_Task instructions_: Beginning at the line containing "Un voyage plein" in the material below and ending at the line containing "Menu (188, 18)", return each line exactly and add nothing.
▼▼▼
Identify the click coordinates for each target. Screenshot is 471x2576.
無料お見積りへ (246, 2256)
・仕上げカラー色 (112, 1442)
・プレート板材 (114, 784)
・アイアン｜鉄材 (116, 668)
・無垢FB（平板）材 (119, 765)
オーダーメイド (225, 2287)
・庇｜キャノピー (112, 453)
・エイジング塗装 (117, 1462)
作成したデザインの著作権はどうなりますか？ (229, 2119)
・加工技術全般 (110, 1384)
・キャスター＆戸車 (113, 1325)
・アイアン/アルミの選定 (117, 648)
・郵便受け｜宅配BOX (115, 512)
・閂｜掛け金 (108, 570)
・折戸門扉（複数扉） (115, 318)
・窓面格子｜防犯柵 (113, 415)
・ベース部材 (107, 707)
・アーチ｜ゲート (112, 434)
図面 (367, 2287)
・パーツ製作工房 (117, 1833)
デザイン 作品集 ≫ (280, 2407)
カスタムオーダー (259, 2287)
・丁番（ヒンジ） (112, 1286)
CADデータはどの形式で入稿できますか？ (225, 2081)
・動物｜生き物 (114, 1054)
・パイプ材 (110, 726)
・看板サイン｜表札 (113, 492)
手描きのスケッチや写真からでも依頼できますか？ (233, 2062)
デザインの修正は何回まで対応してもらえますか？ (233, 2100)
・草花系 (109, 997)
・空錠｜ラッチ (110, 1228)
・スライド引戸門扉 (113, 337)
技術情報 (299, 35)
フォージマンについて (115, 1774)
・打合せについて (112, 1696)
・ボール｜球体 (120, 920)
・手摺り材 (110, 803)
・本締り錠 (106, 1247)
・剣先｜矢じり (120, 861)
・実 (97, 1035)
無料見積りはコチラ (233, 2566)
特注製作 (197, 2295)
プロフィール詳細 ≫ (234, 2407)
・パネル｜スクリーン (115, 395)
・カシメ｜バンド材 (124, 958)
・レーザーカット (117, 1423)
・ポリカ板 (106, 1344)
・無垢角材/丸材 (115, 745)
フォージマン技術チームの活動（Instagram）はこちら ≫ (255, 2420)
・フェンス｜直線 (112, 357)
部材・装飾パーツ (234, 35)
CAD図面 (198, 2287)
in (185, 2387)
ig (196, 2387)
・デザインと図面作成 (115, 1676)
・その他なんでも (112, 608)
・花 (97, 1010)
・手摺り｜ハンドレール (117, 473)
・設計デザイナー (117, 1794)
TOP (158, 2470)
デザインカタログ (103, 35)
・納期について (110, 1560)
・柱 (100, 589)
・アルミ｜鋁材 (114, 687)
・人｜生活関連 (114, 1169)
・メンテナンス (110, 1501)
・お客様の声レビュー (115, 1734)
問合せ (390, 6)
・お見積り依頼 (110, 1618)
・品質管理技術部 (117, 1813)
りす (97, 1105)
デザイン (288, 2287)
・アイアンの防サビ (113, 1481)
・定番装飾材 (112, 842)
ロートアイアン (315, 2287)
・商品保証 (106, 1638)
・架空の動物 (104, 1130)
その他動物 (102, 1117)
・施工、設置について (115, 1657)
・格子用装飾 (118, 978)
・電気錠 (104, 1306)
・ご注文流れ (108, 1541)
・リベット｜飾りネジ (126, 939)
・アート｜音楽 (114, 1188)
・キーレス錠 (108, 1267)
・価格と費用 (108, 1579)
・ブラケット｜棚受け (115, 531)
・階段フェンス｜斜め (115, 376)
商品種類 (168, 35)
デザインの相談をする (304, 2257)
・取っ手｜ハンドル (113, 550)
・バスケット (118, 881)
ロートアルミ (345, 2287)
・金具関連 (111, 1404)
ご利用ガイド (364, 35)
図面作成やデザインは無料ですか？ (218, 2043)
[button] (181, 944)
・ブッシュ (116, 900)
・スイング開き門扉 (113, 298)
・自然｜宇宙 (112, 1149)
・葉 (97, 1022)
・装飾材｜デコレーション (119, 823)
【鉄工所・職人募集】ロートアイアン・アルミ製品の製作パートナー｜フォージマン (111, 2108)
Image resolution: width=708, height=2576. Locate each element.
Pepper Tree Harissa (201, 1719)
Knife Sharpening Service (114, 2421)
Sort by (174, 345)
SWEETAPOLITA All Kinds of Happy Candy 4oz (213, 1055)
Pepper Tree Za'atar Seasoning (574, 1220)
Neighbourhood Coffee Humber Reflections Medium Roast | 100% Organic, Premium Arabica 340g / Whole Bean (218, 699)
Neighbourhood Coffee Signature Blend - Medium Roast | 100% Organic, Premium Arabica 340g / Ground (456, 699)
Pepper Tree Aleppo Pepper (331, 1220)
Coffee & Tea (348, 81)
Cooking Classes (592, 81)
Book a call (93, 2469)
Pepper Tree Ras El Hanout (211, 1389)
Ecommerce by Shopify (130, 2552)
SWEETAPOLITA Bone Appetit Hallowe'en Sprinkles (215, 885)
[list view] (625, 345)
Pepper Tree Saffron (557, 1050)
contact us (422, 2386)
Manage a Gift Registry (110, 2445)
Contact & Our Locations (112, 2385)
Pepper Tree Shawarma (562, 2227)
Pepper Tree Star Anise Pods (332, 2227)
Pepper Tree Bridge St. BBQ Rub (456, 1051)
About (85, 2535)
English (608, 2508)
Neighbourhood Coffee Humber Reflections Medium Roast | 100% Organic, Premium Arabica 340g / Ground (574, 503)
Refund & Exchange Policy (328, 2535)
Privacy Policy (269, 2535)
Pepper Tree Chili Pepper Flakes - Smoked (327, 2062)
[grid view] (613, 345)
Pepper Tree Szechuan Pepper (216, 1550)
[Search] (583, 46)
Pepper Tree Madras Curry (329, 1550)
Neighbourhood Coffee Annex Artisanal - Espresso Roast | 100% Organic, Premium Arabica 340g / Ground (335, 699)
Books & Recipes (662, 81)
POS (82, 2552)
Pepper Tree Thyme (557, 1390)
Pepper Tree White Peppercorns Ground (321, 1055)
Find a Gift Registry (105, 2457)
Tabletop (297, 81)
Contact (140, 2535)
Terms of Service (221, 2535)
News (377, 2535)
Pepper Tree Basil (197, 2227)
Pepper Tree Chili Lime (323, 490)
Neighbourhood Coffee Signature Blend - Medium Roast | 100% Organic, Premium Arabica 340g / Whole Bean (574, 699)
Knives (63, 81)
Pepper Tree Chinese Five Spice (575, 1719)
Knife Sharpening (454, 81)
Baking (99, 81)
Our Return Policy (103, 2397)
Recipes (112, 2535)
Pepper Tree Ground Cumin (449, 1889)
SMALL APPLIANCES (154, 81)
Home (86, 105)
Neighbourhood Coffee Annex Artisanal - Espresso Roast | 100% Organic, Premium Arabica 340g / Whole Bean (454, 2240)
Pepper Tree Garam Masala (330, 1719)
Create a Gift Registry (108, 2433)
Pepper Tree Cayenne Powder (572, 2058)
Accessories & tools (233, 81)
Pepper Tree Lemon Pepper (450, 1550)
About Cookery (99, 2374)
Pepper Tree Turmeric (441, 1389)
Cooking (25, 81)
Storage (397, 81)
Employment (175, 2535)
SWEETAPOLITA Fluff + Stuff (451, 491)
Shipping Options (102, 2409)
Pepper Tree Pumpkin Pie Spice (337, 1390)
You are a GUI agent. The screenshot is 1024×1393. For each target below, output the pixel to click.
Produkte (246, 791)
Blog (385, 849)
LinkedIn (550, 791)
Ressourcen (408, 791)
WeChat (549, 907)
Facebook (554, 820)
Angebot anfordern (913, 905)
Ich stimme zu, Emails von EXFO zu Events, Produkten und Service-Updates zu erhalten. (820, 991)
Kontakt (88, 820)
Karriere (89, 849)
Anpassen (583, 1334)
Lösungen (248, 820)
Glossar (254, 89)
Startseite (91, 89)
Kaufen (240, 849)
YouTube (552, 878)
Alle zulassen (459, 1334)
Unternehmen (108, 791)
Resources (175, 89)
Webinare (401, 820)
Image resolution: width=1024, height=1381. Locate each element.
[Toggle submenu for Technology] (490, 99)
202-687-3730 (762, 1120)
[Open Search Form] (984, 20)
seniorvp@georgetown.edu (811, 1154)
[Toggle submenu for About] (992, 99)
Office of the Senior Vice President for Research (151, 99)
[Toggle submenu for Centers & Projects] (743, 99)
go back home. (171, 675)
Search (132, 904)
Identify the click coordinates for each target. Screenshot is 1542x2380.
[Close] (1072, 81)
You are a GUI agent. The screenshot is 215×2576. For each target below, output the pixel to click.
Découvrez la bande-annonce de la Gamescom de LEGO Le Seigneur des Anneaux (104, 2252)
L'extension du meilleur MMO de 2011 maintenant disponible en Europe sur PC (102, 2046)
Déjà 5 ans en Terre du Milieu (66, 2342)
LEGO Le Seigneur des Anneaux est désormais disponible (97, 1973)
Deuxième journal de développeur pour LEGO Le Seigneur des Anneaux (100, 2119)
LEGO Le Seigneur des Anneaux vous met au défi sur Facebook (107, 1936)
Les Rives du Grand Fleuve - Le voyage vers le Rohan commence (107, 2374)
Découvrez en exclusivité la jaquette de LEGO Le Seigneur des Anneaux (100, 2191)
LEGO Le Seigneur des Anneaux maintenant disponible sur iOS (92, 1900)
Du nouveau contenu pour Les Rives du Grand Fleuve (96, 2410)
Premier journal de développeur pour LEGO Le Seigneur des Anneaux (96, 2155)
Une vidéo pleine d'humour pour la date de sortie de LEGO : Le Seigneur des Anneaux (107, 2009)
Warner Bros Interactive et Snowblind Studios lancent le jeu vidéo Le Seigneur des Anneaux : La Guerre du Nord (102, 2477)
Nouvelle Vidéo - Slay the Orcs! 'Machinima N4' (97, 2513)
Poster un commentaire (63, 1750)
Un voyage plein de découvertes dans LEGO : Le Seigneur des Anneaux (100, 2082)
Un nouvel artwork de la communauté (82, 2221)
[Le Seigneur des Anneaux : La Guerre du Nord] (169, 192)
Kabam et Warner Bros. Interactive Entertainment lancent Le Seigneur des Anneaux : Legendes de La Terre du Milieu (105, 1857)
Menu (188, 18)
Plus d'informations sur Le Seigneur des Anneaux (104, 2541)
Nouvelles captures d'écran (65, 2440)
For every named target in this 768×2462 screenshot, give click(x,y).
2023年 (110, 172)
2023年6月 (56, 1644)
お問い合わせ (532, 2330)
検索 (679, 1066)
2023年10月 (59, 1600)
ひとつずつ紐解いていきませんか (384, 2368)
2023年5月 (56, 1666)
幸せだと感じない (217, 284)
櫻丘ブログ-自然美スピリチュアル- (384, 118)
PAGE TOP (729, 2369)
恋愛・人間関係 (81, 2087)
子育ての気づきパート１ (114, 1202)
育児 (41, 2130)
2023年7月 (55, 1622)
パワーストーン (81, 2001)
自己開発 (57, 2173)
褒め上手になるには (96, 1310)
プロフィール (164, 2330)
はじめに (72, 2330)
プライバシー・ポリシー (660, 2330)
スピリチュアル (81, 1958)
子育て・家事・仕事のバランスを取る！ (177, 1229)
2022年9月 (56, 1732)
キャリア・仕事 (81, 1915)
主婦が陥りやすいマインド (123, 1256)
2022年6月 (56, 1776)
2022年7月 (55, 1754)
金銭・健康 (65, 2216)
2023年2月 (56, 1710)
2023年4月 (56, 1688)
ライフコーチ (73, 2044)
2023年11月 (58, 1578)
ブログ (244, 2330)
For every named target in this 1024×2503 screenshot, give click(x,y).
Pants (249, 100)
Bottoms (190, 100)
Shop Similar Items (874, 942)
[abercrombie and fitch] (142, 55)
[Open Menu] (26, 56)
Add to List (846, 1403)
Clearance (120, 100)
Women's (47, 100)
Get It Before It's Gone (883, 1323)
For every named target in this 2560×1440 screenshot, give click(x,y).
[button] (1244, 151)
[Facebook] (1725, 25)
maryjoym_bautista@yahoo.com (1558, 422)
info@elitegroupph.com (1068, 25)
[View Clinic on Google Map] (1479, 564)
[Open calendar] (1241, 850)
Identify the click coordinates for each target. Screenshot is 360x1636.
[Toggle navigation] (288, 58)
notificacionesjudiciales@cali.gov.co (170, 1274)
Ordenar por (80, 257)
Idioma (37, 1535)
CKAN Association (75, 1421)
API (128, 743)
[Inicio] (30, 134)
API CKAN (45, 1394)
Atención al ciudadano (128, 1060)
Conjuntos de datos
▲▲▲
_Answer to the exercise_:
Un voyage plein de découvertes dans LEGO : Le Seigneur des Anneaux (100, 2082)
Un nouvel artwork de la communauté (82, 2221)
[Le Seigneur des Anneaux : La Guerre du Nord] (169, 192)
Kabam et Warner Bros. Interactive Entertainment lancent Le Seigneur des Anneaux : Legendes de La Terre du Milieu (105, 1857)
Menu (188, 18)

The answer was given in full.